Scientists perform test crosses and analyse phenotypic ratios in the offspring.
If the proportion of recombinant phenotypes is significantly lower than expected under independent assortment (9:3:3:1), this suggests linkage.
The chi-squared test helps confirm whether deviations are statistically significant.
A result showing fewer recombinants than predicted by chance supports autosomal linkage.
If recombination still occurs occasionally, it indicates partial linkage rather than complete linkage.
Males have one X and one Y chromosome (XY), so any recessive allele on the X chromosome will be expressed, as there is no corresponding allele on the Y.
Females (XX) require two copies of a recessive allele for the trait to appear, making them more likely to be carriers than affected.
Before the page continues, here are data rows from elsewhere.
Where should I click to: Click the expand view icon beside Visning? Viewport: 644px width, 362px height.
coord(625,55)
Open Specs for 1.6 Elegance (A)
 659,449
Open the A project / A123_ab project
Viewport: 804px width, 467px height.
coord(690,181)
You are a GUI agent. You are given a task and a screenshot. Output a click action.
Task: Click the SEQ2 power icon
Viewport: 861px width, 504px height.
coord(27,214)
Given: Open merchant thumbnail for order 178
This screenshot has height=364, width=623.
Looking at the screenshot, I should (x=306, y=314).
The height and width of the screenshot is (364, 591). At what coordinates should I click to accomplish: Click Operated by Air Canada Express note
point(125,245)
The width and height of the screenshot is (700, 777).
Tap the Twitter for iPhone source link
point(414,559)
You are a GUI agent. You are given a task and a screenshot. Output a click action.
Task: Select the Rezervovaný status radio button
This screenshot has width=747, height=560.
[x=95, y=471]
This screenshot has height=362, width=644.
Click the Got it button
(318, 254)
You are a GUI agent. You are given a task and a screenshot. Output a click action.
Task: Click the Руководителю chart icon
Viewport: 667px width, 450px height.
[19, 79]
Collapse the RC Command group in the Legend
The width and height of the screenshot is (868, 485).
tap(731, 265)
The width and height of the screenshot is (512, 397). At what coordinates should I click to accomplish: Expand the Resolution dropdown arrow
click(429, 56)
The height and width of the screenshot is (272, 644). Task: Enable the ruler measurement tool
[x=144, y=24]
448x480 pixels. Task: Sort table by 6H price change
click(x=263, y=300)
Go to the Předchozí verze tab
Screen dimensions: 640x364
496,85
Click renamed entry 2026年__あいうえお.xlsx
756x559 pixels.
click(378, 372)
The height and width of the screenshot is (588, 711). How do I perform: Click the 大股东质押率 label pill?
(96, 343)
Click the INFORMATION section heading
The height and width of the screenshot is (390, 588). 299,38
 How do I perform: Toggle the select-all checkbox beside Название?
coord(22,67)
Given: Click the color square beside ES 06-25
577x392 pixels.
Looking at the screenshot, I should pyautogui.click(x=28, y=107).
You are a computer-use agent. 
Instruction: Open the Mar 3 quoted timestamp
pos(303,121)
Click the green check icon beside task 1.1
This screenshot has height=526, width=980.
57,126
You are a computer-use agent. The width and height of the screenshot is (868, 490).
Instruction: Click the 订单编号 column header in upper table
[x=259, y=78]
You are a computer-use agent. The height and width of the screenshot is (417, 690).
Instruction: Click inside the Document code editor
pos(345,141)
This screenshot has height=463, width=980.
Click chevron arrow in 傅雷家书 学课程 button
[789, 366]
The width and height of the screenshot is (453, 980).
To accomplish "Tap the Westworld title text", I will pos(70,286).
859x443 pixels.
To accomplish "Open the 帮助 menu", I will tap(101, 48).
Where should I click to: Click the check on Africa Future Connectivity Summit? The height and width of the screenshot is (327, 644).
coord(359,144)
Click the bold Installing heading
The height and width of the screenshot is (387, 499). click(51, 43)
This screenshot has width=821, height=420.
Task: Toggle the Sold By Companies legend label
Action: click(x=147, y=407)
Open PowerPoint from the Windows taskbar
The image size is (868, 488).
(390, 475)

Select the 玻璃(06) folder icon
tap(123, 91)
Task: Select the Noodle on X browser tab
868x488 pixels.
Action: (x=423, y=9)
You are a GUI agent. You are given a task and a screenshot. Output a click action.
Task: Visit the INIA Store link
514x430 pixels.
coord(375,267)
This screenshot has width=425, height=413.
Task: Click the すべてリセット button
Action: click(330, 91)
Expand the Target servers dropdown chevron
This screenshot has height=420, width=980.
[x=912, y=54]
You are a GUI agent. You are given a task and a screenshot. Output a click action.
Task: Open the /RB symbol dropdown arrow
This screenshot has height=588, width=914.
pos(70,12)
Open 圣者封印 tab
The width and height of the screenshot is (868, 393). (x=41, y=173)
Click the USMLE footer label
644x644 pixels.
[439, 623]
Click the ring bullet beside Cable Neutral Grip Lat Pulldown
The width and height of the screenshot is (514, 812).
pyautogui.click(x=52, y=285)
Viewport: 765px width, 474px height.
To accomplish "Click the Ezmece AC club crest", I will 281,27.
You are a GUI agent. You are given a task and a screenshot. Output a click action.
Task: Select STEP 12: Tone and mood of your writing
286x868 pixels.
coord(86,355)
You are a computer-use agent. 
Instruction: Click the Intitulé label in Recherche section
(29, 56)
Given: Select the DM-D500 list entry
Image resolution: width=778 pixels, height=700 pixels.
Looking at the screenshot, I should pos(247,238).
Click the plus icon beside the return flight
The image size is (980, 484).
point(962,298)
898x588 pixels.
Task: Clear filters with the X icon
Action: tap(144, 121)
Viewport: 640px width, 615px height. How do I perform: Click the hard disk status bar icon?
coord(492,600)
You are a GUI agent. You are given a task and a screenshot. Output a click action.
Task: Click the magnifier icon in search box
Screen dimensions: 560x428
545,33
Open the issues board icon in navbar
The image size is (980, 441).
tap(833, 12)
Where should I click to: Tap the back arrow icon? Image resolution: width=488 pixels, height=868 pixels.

This pattern explains why disorders such as haemophilia and Duchenne muscular dystrophy predominantly affect males but can still be transmitted through carrier mothers.
Yes. Linkage refers to genes being physically close on the same chromosome, while epistasis refers to functional interactions between genes, regardless of location.
Both can act together:
Two epistatic genes might also be linked, affecting how often recombinant phenotypes appear.
This combination can complicate expected phenotypic ratios, producing results that reflect both chromosomal proximity and gene interaction effects.
Understanding both phenomena helps explain non-Mendelian inheritance in complex traits.
Researchers often use mutant strains or gene knockout experiments to analyse how gene interactions affect metabolic pathways.
By comparing phenotypes of single and double mutants, scientists can determine whether one gene’s product depends on another.
For example:
If mutation in either gene halts pigment formation, the genes act complementarily.
If mutation in one gene masks another’s effect, it indicates dominant or recessive epistasis.
These experiments reveal the sequence and hierarchy of genes within biochemical or developmental processes.
Practice Questions
Question 1 (2 marks)
Explain why genes located close together on the same chromosome are usually inherited together.
Mark Scheme:
1 mark for stating that the genes are linked or on the same chromosome.
1 mark for explaining that crossing over is less likely to occur between genes that are close together, so they are usually inherited together.
Question 2 (5 marks)
The flower colour in a certain plant species is determined by two genes, A and B.
Both genes are involved in a two-step pathway: gene A produces an enzyme that converts a colourless precursor into an intermediate, and gene B produces an enzyme that converts the intermediate into a red pigment.
a) Explain how these two genes interact to produce the observed phenotypes.
b) Predict the phenotypic ratio expected in the F2 generation of a dihybrid cross between two heterozygous plants (AaBb × AaBb), and explain your reasoning.
Mark Scheme:
1 mark for identifying that both genes are required to produce the final pigment (complementary epistasis).
1 mark for explaining that if either gene is inactive (homozygous recessive), the pathway is blocked and no pigment (white flowers) is produced.
1 mark for stating that only plants with at least one dominant allele of both genes (A_B_) will produce the red pigment.
1 mark for correctly predicting the 9:7 phenotypic ratio (9 red : 7 white) in the F2 generation.
1 mark for linking the ratio to gene interaction rather than independent additive effects, showing understanding of how epistasis modifies Mendelian ratios.